If at times the young Rockefeller absorbed a certain shiftiness and trading sharpness from his restless father, it was also true that his father was absent so often and so long as to cast shame and poverty upon his home. Thus he must have been subject far more often to the stern supervision of his mother, whom he has recalled in several stories. His mother would punish him, as he related, with a birch switch to "uphold the standard of the family when it showed a tendency to deteriorate." Once when she found out that she was punishing him for a misdeed at school of which he was innocent, she said, "Never mind, we have started in on this whipping and it will do for the next time." The normal outcome of such disciplinary cruelty would be deception and stealthiness in the boy, as a defense.

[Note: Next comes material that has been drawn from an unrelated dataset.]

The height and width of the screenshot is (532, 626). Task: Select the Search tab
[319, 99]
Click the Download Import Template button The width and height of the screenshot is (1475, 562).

But his mother, who reared her children with the rigid piety of an Evangelist, also started him in his first business enterprise. When he was seven years old she encouraged him to raise turkeys, and gave him for this purpose the family's surplus milk curds. There are legends of Rockefeller as a boy stalking a turkey with the most patient stealth in order to seize her eggs. This harshly disciplined boy, quiet, shy, reserved, serious, received but a few years' poor schooling, and worked for neighboring farmers in all his spare time. His whole youth suggests only abstinence, prudence and the growth of parsimony in his soul.